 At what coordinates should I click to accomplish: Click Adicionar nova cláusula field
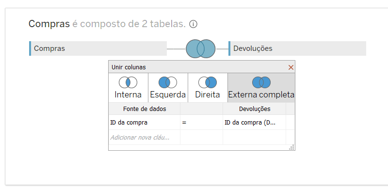click(x=145, y=137)
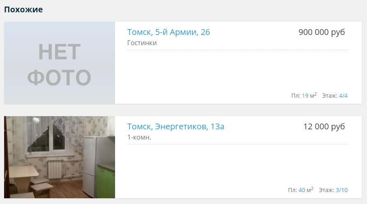Select the Гостинки property type label
The width and height of the screenshot is (367, 204).
(142, 43)
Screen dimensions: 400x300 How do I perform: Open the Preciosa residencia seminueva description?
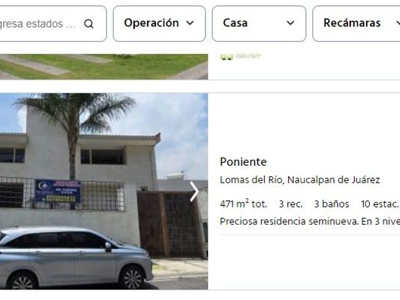pyautogui.click(x=310, y=221)
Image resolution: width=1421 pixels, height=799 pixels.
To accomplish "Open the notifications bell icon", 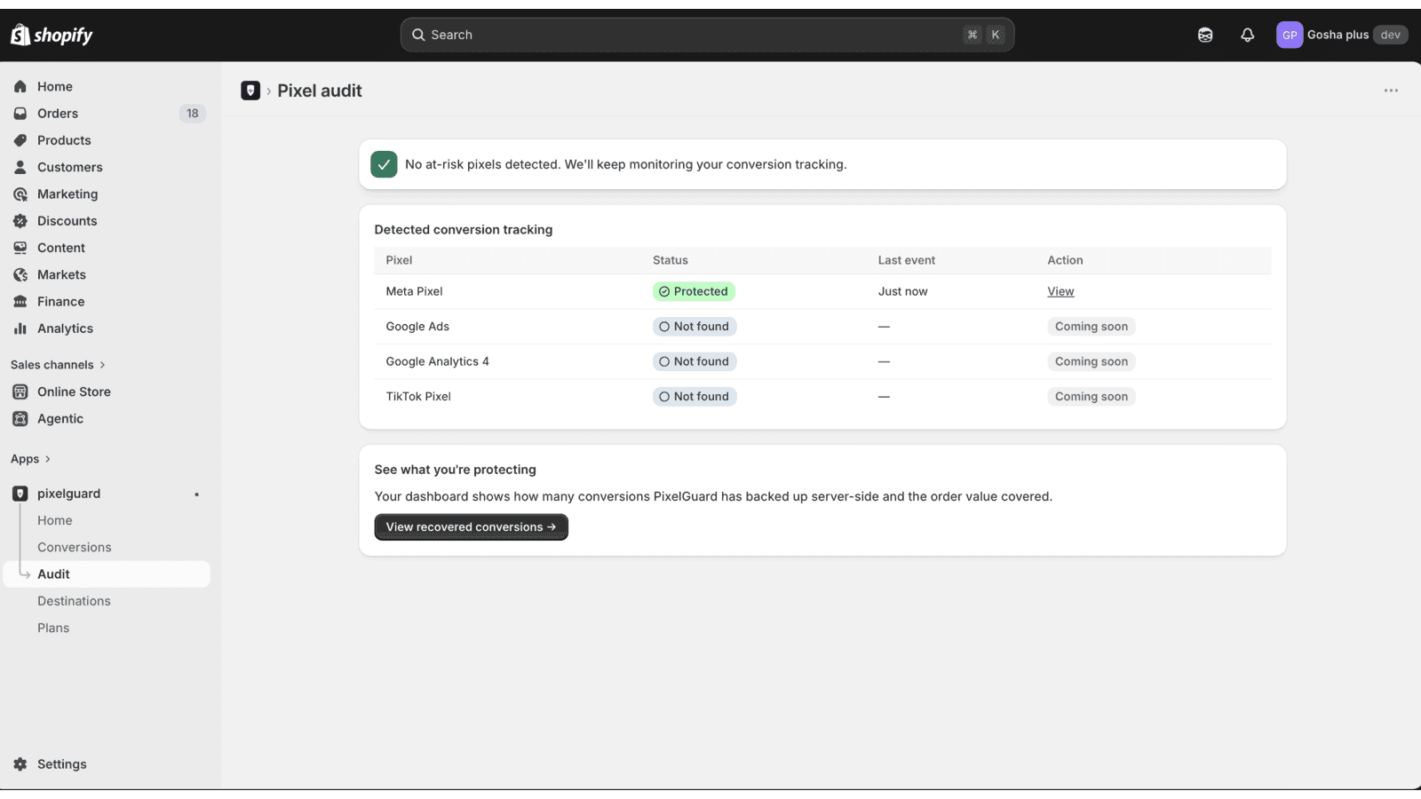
━━━━━━━━━━━━━━━━
**Work task:** Every line of the data above is to be set down exactly; the pictures are not.

**Written solution:**
 At what coordinates should I click to accomplish: Click Adicionar nova cláusula field
click(x=145, y=137)
Select the Гостинки property type label
The width and height of the screenshot is (367, 204).
(142, 43)
Screen dimensions: 400x300 How do I perform: Open the Preciosa residencia seminueva description?
pyautogui.click(x=310, y=221)
Image resolution: width=1421 pixels, height=799 pixels.
To accomplish "Open the notifications bell icon", 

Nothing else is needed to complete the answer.